The secret directorate that governs the city makes sure that its inhabitants know nothing of this. Raised in common in crèches, nurtured on synthetic food, prevented above all from venturing outside the closed circuit of the city, they are carefully sheltered from the dire necessities that have come to define human existence. And yet the city is in crisis. The people are growing restive, the population is dwindling, and the rulers know that, for all their efforts, slowly but surely the city is slipping ever farther behind the optimum.
Helward Mann is a member of the city’s elite. Better than anyone, he knows how tenuous is the city’s continued existence. But the world—he is about to discover—is infinitely stranger than the strange world he believes he knows so well.

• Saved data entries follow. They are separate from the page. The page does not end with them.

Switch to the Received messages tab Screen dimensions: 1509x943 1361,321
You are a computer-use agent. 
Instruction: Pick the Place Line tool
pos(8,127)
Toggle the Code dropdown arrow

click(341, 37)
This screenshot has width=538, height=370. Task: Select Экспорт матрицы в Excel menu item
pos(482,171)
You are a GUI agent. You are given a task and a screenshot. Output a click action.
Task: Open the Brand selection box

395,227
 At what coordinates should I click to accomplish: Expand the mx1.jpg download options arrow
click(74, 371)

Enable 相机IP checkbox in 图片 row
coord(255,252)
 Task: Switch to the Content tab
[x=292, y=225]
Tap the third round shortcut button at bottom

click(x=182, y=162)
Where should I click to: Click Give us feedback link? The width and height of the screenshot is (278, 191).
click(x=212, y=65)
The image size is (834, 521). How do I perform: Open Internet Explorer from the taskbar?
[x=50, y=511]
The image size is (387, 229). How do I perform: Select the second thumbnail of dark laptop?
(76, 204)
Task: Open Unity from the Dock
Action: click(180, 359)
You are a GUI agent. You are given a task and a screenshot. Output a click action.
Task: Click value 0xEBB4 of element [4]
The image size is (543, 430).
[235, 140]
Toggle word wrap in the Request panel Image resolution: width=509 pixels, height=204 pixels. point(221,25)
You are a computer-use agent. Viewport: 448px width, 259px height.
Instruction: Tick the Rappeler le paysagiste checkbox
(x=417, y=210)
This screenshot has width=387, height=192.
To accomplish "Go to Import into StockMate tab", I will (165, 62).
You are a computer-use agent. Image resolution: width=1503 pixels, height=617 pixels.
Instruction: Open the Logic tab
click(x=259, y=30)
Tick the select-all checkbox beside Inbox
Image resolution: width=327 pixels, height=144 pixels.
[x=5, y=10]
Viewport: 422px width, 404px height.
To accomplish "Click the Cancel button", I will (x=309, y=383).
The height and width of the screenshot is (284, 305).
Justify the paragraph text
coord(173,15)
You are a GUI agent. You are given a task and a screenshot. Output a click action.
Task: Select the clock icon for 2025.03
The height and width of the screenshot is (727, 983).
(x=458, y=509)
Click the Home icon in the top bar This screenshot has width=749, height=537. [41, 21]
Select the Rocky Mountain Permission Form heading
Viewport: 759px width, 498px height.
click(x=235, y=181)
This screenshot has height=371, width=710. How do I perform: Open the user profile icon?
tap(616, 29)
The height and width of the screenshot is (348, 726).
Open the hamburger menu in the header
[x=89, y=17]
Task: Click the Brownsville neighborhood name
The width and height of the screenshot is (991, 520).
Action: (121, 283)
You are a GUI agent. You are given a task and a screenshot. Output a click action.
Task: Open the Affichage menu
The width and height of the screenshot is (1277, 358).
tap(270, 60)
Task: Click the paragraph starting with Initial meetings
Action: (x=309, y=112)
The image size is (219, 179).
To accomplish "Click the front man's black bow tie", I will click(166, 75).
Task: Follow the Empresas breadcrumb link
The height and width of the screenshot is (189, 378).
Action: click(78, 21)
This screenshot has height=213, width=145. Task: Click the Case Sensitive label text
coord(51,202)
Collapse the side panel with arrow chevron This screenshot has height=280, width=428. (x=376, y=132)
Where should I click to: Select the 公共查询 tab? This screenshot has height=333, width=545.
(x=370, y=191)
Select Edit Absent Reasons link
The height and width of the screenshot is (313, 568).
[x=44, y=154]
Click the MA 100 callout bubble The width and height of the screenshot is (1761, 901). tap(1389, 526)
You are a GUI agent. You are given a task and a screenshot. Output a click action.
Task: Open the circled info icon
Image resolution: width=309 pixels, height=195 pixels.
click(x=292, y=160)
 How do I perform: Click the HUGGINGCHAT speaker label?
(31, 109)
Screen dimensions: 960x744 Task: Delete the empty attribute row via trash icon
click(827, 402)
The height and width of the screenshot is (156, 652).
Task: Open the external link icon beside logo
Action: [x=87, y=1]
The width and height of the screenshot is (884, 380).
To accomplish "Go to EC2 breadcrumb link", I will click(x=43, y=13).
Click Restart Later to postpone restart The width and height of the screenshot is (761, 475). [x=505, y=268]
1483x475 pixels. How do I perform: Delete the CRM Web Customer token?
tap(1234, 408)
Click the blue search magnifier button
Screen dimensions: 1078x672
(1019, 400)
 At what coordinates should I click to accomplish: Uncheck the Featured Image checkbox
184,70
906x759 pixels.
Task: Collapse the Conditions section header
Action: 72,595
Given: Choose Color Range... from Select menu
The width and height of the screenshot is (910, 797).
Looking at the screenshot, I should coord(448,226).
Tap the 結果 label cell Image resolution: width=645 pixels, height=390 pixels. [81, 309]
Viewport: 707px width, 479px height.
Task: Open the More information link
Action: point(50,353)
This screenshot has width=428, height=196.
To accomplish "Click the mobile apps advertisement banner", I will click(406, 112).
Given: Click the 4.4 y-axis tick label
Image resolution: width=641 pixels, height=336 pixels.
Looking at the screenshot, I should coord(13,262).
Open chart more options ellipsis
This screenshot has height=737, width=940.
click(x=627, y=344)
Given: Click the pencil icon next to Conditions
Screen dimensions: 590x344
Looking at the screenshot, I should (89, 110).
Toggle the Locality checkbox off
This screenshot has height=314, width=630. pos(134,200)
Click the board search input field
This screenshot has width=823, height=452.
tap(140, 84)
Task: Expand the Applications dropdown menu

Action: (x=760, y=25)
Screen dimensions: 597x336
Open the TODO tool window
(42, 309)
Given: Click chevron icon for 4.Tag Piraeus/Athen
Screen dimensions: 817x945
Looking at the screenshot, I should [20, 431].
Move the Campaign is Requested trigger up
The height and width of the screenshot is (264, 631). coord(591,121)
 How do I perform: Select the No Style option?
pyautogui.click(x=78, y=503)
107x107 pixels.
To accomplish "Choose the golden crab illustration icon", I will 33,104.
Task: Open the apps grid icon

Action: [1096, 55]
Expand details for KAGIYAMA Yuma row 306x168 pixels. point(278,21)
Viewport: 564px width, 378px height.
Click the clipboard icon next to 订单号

I’d been eyeing this novel for some time; the premise sounded really interesting and different, and it’s considered a science fiction classic. I picked it up in a semi-whim early this year (trying to hit the minimum for free shipping, you know how it is) and got around to reading it last summer at long last as a break from what I had been reading to date.
Firstly, this book reminded me so much of the comic Snowpiercer (review) and had me wondering if the comic was influenced by the premise of this novel.
Anyway. I wanted to like this novel, I realy did. And the ideas component of the novel interested me greatly, of how the city was surviving given what the guilds were charged to do for the city, why they’ve been doing what they’ve been doing for as long as they can. It was also interesting to read and try to piece together what had happened in the outside world or before that this city ended up the way that it was, the people inside included. The oaths and structures established in this society are clearly a constraint on the characters, as we see early on in the interaction between Helward and Victoria.
However story-wise the novel felt rather disjointed with the five parts. I also did not connect with the characters, or cared too much for their plight. The timey-whimey aspect of the story made sense, I suppose, especially as Helward is faced with further upheavals upon his return from a trip/mission outside of the city for an extended period of time, but it was just too disjointed for me to really enjoy teh story.
Overall I’m glad to have gotten around to reading The Inverted World. I agree with whoever said that this book was more of an ideas book than it was character- or plot-driven. I suppose if you’re more into that than other story elements, then it’s a book you should definitely check out. Some of the ideas were really interesting in its application to the story but on the whole it didn’t leave much of a lasting impression with me.